Records from a data collection:
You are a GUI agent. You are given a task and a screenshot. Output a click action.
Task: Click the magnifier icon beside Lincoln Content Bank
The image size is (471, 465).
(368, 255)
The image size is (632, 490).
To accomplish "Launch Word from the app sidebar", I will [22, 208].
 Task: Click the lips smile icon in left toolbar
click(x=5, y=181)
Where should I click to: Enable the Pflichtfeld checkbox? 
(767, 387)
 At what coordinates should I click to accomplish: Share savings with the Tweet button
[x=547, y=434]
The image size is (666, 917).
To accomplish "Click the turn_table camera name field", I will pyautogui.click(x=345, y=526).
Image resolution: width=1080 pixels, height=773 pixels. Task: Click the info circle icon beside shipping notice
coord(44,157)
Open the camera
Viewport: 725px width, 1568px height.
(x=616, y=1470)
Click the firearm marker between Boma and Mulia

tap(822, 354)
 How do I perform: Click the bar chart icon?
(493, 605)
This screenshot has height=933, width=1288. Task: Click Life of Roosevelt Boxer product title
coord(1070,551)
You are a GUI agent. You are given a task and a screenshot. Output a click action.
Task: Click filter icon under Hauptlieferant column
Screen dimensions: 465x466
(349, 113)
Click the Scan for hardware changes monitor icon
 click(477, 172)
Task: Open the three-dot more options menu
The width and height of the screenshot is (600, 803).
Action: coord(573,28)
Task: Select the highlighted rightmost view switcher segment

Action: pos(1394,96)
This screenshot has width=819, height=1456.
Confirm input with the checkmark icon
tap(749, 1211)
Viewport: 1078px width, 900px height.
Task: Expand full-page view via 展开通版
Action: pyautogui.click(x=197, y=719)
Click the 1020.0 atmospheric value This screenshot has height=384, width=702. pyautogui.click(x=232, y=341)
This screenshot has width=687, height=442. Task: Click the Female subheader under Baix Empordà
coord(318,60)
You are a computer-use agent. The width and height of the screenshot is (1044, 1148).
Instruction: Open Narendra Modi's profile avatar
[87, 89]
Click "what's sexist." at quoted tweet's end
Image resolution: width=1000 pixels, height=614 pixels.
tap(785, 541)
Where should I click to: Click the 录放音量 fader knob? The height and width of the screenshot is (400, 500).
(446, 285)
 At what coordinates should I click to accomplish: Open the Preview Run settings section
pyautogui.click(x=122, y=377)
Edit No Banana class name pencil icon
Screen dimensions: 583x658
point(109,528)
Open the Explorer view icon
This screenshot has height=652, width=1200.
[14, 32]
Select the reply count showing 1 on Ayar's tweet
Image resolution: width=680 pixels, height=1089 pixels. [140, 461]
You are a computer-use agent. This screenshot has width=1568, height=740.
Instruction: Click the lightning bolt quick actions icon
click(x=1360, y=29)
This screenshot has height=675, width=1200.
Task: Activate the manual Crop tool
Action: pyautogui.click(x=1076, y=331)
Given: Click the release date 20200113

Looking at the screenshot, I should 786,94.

:: TASK TO CARRY OUT ::
Write out every entry again exactly, please, with nothing missing.

:: FINISHED EXERCISE ::
You are a GUI agent. You are given a task and a screenshot. Output a click action.
Task: Click the magnifier icon beside Lincoln Content Bank
The image size is (471, 465).
(368, 255)
The image size is (632, 490).
To accomplish "Launch Word from the app sidebar", I will [22, 208].
 Task: Click the lips smile icon in left toolbar
click(x=5, y=181)
Where should I click to: Enable the Pflichtfeld checkbox? 
(767, 387)
 At what coordinates should I click to accomplish: Share savings with the Tweet button
[x=547, y=434]
The image size is (666, 917).
To accomplish "Click the turn_table camera name field", I will pyautogui.click(x=345, y=526).
Image resolution: width=1080 pixels, height=773 pixels. Task: Click the info circle icon beside shipping notice
coord(44,157)
Open the camera
Viewport: 725px width, 1568px height.
(x=616, y=1470)
Click the firearm marker between Boma and Mulia

tap(822, 354)
 How do I perform: Click the bar chart icon?
(493, 605)
This screenshot has height=933, width=1288. Task: Click Life of Roosevelt Boxer product title
coord(1070,551)
You are a GUI agent. You are given a task and a screenshot. Output a click action.
Task: Click filter icon under Hauptlieferant column
Screen dimensions: 465x466
(349, 113)
Click the Scan for hardware changes monitor icon
 click(477, 172)
Task: Open the three-dot more options menu
The width and height of the screenshot is (600, 803).
Action: coord(573,28)
Task: Select the highlighted rightmost view switcher segment

Action: pos(1394,96)
This screenshot has width=819, height=1456.
Confirm input with the checkmark icon
tap(749, 1211)
Viewport: 1078px width, 900px height.
Task: Expand full-page view via 展开通版
Action: pyautogui.click(x=197, y=719)
Click the 1020.0 atmospheric value This screenshot has height=384, width=702. pyautogui.click(x=232, y=341)
This screenshot has width=687, height=442. Task: Click the Female subheader under Baix Empordà
coord(318,60)
You are a computer-use agent. The width and height of the screenshot is (1044, 1148).
Instruction: Open Narendra Modi's profile avatar
[87, 89]
Click "what's sexist." at quoted tweet's end
Image resolution: width=1000 pixels, height=614 pixels.
tap(785, 541)
Where should I click to: Click the 录放音量 fader knob? The height and width of the screenshot is (400, 500).
(446, 285)
 At what coordinates should I click to accomplish: Open the Preview Run settings section
pyautogui.click(x=122, y=377)
Edit No Banana class name pencil icon
Screen dimensions: 583x658
point(109,528)
Open the Explorer view icon
This screenshot has height=652, width=1200.
[14, 32]
Select the reply count showing 1 on Ayar's tweet
Image resolution: width=680 pixels, height=1089 pixels. [140, 461]
You are a computer-use agent. This screenshot has width=1568, height=740.
Instruction: Click the lightning bolt quick actions icon
click(x=1360, y=29)
This screenshot has height=675, width=1200.
Task: Activate the manual Crop tool
Action: pyautogui.click(x=1076, y=331)
Given: Click the release date 20200113

Looking at the screenshot, I should 786,94.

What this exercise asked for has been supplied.